Work task ▸
Determine the number of lines below that contain the string "computer", and state only that number.

Listed entries ▸
###

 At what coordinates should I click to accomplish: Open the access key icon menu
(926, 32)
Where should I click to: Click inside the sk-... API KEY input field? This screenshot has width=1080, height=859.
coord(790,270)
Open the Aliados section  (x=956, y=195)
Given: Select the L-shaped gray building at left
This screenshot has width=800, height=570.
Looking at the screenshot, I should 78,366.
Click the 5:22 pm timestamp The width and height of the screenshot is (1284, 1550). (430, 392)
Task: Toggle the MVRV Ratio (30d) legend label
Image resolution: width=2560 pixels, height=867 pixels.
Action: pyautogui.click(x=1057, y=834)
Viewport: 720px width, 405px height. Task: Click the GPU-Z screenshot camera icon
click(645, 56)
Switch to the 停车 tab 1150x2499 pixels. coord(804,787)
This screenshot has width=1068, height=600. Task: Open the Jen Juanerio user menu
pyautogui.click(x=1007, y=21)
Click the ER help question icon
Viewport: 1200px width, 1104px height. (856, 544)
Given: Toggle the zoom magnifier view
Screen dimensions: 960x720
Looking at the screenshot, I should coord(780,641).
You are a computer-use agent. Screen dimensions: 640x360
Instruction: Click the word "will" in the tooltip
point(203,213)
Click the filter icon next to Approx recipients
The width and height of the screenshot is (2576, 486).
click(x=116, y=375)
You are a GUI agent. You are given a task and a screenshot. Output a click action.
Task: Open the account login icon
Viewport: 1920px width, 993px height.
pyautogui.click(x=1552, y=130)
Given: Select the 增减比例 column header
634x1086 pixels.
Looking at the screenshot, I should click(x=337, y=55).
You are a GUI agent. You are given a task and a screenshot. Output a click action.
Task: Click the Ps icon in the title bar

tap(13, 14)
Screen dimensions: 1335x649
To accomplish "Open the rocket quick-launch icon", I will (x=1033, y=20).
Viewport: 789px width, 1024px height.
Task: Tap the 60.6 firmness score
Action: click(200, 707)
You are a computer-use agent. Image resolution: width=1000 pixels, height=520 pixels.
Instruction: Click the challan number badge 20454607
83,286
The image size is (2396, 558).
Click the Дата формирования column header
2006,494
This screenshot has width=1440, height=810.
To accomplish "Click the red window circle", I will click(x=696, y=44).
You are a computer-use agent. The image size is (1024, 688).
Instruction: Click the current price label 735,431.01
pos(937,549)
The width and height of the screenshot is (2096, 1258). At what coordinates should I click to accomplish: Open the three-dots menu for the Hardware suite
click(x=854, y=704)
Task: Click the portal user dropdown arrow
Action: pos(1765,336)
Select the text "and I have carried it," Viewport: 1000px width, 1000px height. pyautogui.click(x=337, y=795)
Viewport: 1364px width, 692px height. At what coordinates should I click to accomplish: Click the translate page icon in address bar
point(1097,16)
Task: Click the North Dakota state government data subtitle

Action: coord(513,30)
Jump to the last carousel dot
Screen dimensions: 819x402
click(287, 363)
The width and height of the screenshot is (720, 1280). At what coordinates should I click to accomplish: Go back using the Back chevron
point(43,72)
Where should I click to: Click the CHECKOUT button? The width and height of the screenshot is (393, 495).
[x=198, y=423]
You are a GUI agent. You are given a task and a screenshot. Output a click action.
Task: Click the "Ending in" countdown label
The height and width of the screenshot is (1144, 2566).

###

Answer section ▸
3